Strongly Monotone and differentiable at $x_0$ implies $Df(x_0)$ is Strongly Monotone

Question

A function $f:\mathbb{R^{n}}\rightarrow\mathbb{R^{n}}$ is strongly monotone if there exists a constant $a>0$ such that : $\langle f(x)-f(y), x-y \rangle \geq a|x-y|^2$ for every $x,y$

I need to prove that if f is strongly monotone and differentiable at $x_0$ then $Df(x_0)$ is strongly monotone with same constant $a$.

What I did:

Write $E=Df(x_0)$, E is strongly monotone would mean that $\langle E(x-y), x-y \rangle \geq a|x-y|^2$, but $\langle E(x-y), x-y \rangle=(x-y)^TE^T(x-y)$

I also know that f is differentiable at $x_0$, then $\frac{f(x_0)-f(y)-E(x_0-y)}{|x_0-y|}\rightarrow0$ as $y \rightarrow x_0$.

But I couldn't connect both concepts.

Any suggestions ?

Answer 1

It's sufficient to prove that $\langle Eh,h\rangle \ge a |h|^2$ for all $h$.
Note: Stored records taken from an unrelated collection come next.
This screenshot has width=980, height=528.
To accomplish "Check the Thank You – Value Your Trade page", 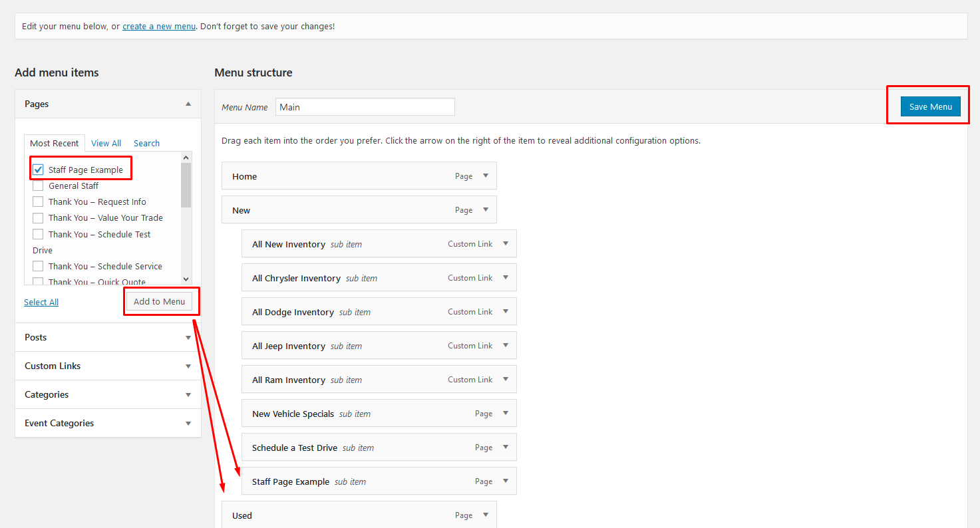I will tap(38, 217).
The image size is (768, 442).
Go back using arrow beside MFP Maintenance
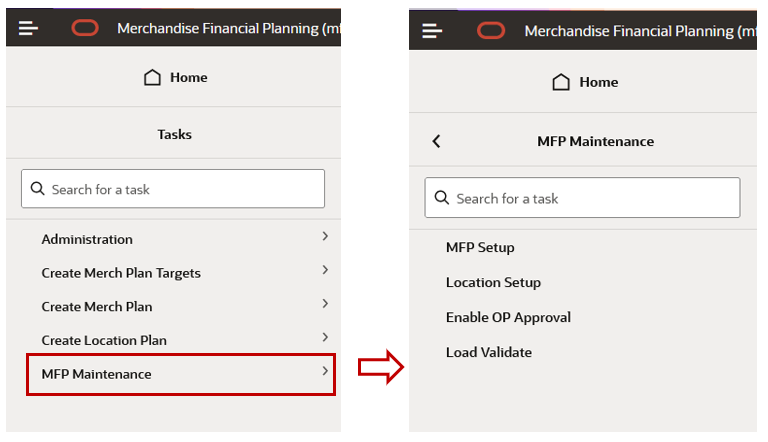point(436,141)
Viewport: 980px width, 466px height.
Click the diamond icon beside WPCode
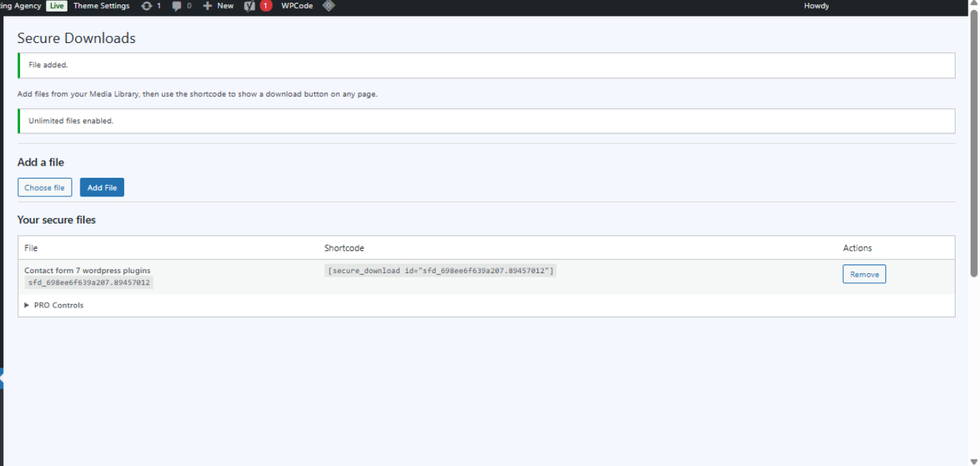tap(329, 6)
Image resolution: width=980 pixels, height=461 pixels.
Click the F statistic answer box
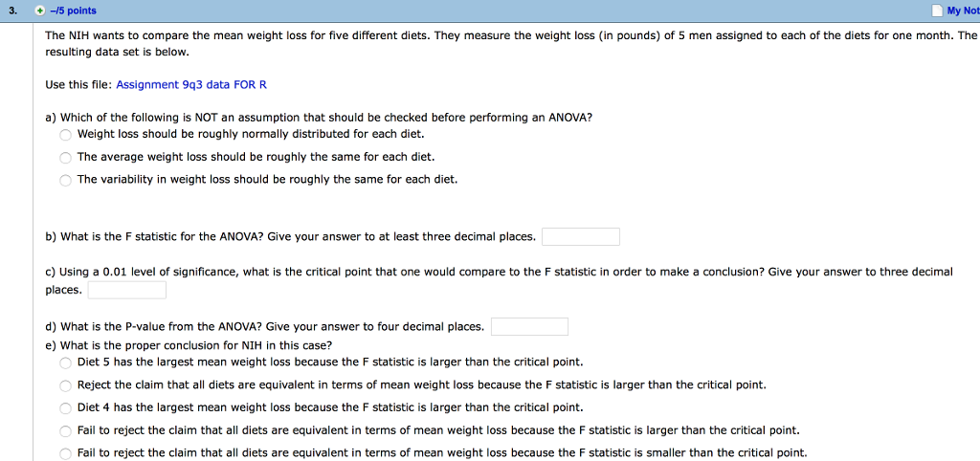[581, 237]
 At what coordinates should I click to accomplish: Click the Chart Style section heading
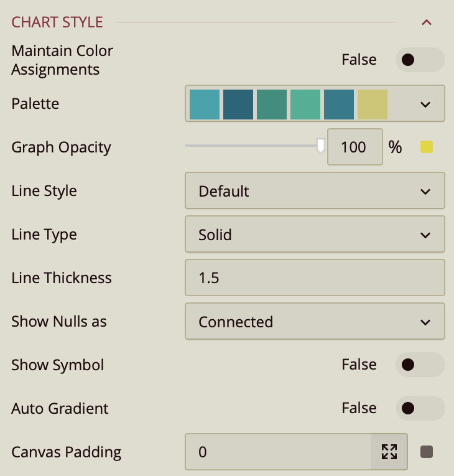tap(57, 22)
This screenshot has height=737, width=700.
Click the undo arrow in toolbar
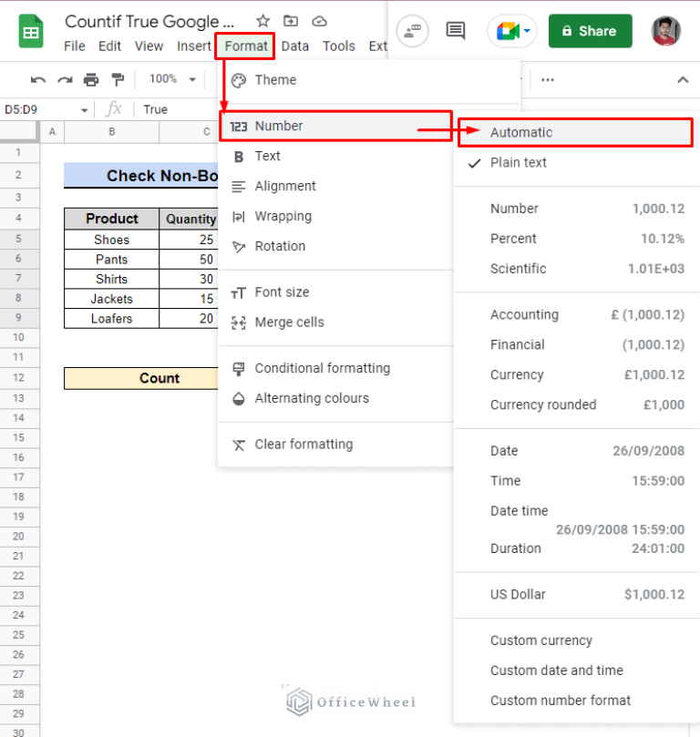click(x=38, y=79)

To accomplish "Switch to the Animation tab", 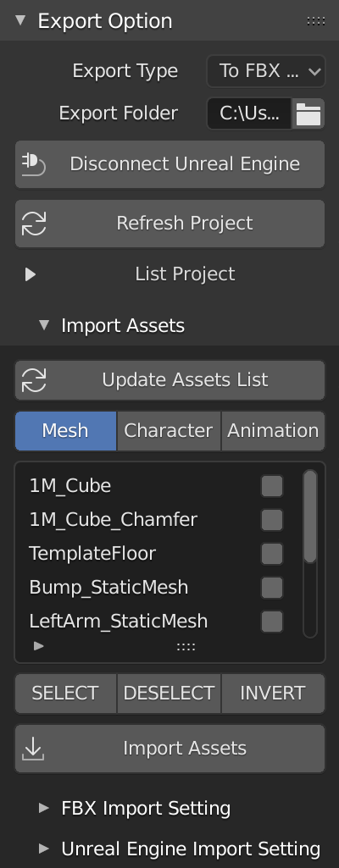I will click(273, 431).
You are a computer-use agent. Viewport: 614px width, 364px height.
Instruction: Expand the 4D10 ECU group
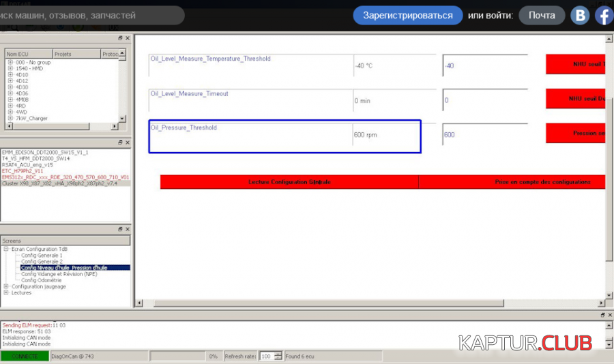pyautogui.click(x=10, y=74)
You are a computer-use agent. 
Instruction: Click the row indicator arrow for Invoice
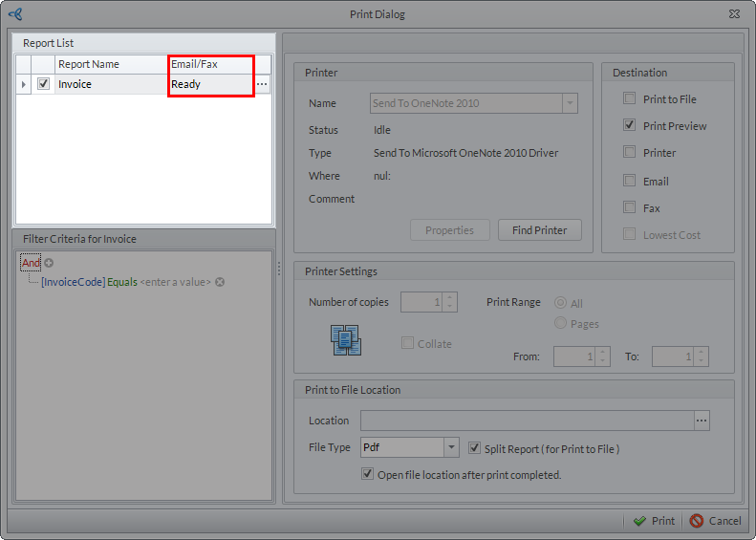pos(24,84)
Let $\epsilon > 0$ and choose $\delta > 0$ such that $|f(x_0 + h)-f(x_0) - Eh| < \epsilon |h|$ for $|h| < \delta$. We have:

$$\langle Eh,h \rangle = \langle Eh + f(x_0) - f(x_0+h) + f(x_0+h) - f(x_0), h\rangle \\ \ge \langle A(h), h\rangle + a|h|^2$$

Where $A(h) = Eh + f(x_0) - f(x_0+h)$. Recall that $-|h| |A(h)| \le \langle A(h), h\rangle$ (Cauchy-Schwarz). This gives:

$$\langle Eh, h\rangle \ge (a|h| - |A(h)|)|h| > (a|h|-\epsilon |h|)|h| = (a-\epsilon)|h|^2$$

Now let $z \neq 0$ and choose $h = \frac{\delta}{2|z|}z$. Then $|h| < \delta$. Substituting this $h$ in:

$$\langle Eh,h\rangle > (a-\epsilon)|h|^2$$

we get by linearity of $E$ that:

$$\langle Ez,z\rangle > (a-\epsilon)|z|^2$$

We deduce that for all $z$, $\langle Ez,z\rangle \ge (a-\epsilon)|z|^2$.

taking $\epsilon \to 0$, we get the desired inequality.